- What is being asked: Once you find a line containing the word "agent" in the entries below, copy it.
== Segment start ==
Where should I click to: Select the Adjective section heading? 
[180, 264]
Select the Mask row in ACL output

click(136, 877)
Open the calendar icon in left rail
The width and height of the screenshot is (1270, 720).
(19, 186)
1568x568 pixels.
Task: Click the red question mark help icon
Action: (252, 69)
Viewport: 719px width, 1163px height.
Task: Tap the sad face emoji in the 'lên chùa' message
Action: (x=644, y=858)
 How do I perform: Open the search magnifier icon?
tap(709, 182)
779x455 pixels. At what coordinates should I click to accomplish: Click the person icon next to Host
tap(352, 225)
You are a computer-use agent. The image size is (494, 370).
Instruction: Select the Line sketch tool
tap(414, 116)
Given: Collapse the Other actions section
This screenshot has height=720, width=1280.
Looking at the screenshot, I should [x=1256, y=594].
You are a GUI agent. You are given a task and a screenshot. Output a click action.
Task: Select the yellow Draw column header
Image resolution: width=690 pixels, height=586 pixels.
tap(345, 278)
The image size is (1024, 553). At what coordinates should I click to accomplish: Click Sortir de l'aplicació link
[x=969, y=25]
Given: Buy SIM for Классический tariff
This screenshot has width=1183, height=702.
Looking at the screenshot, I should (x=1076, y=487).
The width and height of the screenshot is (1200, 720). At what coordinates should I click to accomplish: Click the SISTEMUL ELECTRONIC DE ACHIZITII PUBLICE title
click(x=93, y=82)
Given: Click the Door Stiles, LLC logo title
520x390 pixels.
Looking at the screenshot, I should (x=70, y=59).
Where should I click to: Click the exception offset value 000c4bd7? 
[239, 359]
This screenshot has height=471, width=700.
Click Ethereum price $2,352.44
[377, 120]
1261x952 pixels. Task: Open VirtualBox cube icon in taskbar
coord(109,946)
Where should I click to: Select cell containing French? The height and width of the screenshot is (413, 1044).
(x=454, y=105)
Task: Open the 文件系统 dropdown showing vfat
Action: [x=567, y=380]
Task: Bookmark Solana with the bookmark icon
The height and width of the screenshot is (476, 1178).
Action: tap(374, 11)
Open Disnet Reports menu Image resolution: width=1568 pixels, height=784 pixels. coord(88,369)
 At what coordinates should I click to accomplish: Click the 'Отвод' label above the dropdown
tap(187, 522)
== Segment end ==
- Response area:
You are a computer-use agent. The image size is (494, 370).
You are a GUI agent. You are given a task and a screenshot. Output a click action.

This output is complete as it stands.